A seguito dei tragici fatti che hanno sconvolto Parigi venerdì 13 novembre, il Sindaco Francesco Casini ha indirizzato una lettera a tutti i Cittadini Francesi residenti a Bagno a Ripoli:

“Cari Amici ed Amiche francesi residenti nel nostro territorio, a nome di tutta la Comunità di Bagno a Ripoli desidero esprimere la nostra profonda testimonianza di affetto e di solidarietà alle vittime, ai feriti e alle loro famiglie sconvolte dal dolore e dalla sofferenza in seguito agli atti terroristici che si sono perpetrati a Parigi lo scorso venerdì. Con queste azioni barbare, che hanno brutalmente colpito Parigi, i jihadisti hanno voluto attaccare i valori di libertà e di democrazia che caratterizzano la Francia e l'intera Europa. Oggi siamo tutti Francesi e vogliamo camminare al vostro fianco per sostenervi in questo momento doloroso e grave, continuando a difendere insieme i nostri princìpi di pace, di umanità, di solidarietà, che non potranno che trionfare sulla barbarie.
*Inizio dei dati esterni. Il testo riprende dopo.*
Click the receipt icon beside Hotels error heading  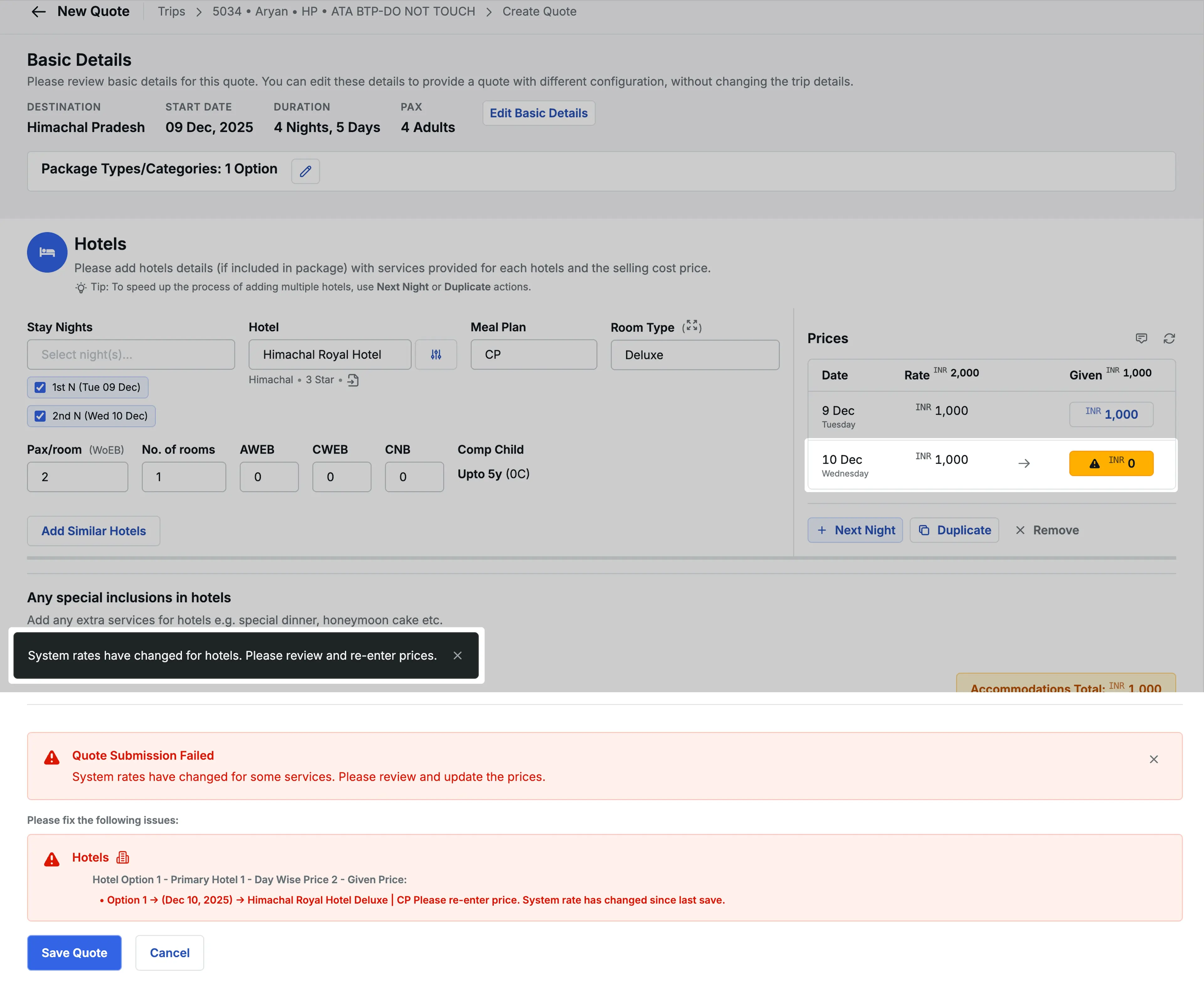coord(122,857)
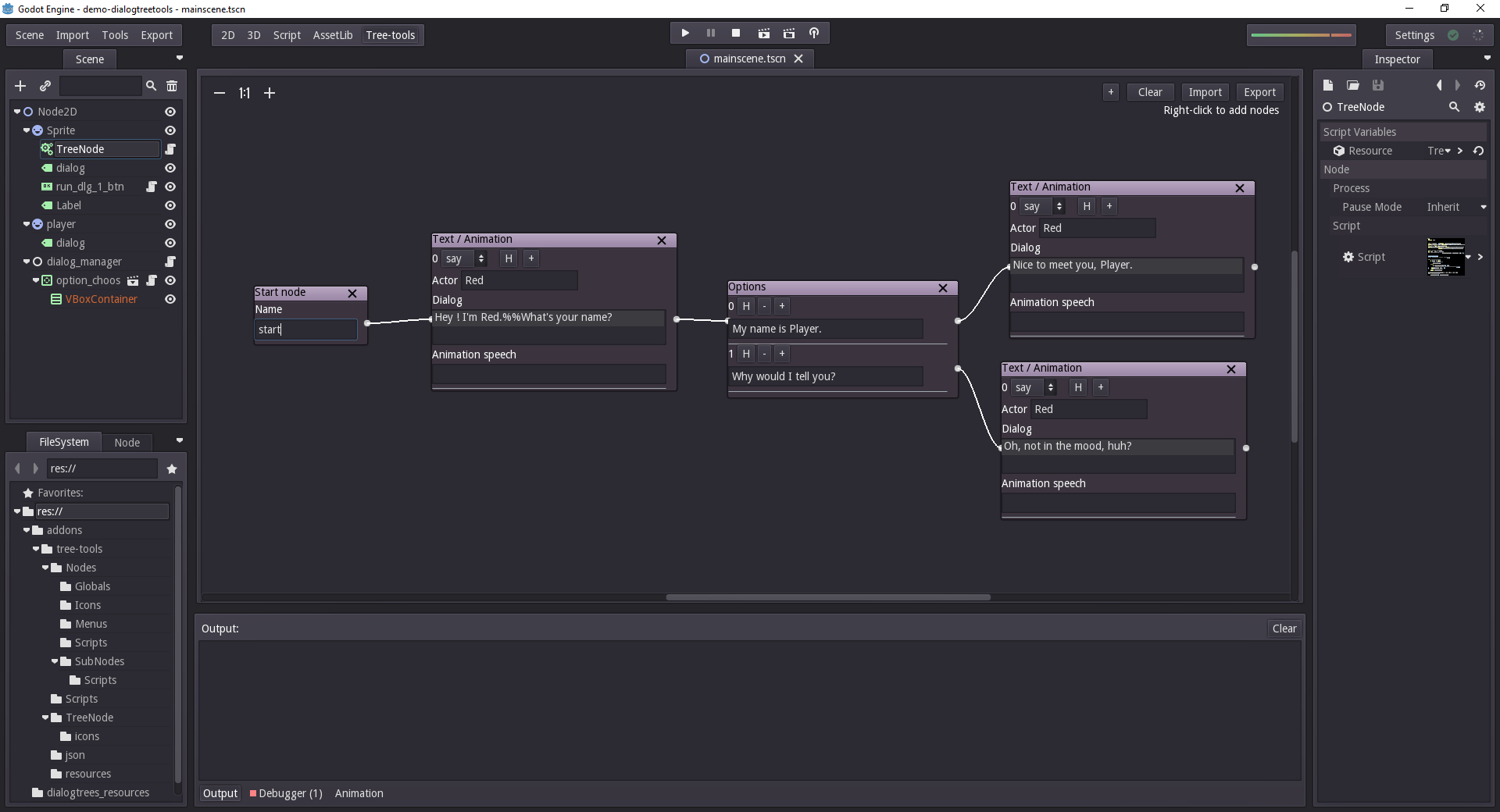Save the resource in the Inspector toolbar
This screenshot has height=812, width=1500.
click(1377, 85)
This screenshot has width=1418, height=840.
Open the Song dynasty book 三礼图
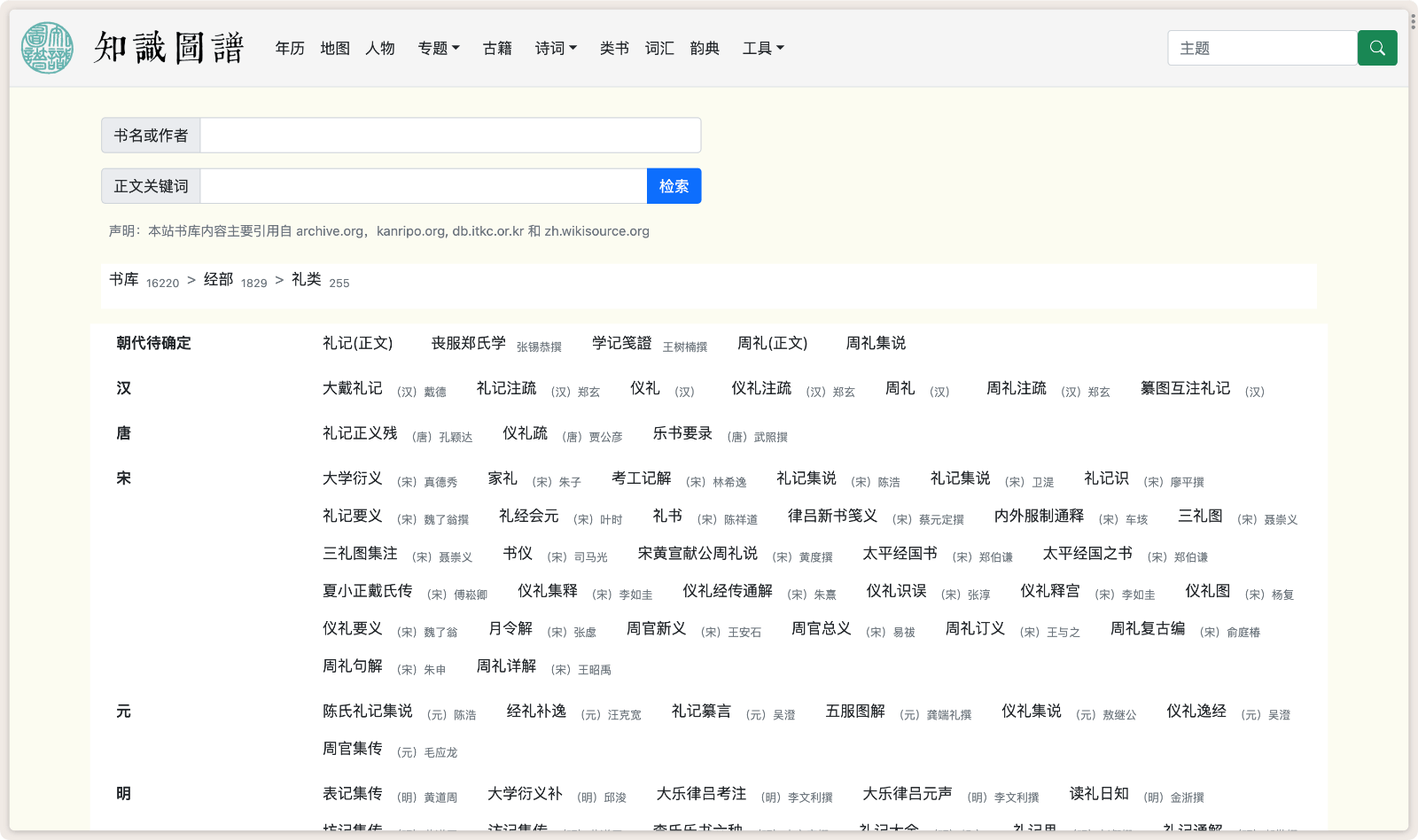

Con voi nel dolore. Francesco Casini, Sindaco di Bagno a Ripoli”.

Fiaccolata silenziosa contro violenza e terrorismo, Antella, 19 novembre 2015, ore 21

Una Fiaccolata silenziosa contro ogni forma di violenza e terrorismo: appuntamento giovedì 19 novembre, alle ore 21, ad Antella, con partenza da Piazza Peruzzi. Organizzano il Comitato Vivere all'Antella, la Commissione Pace e Diritti del Comune di Bagno a Ripoli e l'Amministrazione Comunale, che ha patrocinato l'iniziativa.

Alla manifestazione parteciperanno il Sindaco Francesco Casini e tutta la Giunta Comunale di Bagno a Ripoli.

“Era doveroso in questo momento – ha dichiarato il Presidente del Comitato Vivere all'Antella Paolo Viagi - dare un segnale non solo legato agli ultimi fatti, ma in generale contro tutte le violenze e tutti i terrorismi”.

“Siamo una comunità solidale e reattiva che, unita, promuove sentimenti di pace – ha detto la Presidente della Commissione per la Pace e i Diritti Susanna Agostini -, convinti che la violenza possa essere fermata, così come gli interessi che hanno prodotto l'anomalia di Isis. Non è una guerra di religione, non è una guerra per un territorio. È violenza umana che sta invadendo la cultura delle giovani generazioni. Che abbiamo il dovere di educare, anche con gesti simbolici come un corteo, a valori irrinunciabili quali Libertà, Fraternità, Uguaglianza. Lo dobbiamo alla nostra Storia e a noi stessi. Per questi motivi incontriamoci in strada, senza paure”.

“Tutta la Comunità di Bagno a Ripoli è chiamata a ritrovarsi a questa manifestazione – ha aggiunto il Sindaco Francesco Casini – per dire basta alla violenza, al terrorismo, alla barbarie. Da Bagno a Ripoli deve levarsi alta la voce della pace, dei nostri valori di democrazia e libertà, di fratellanza e vicinanza al popolo francese. I valori per costruire un mondo più giusto per tutti”.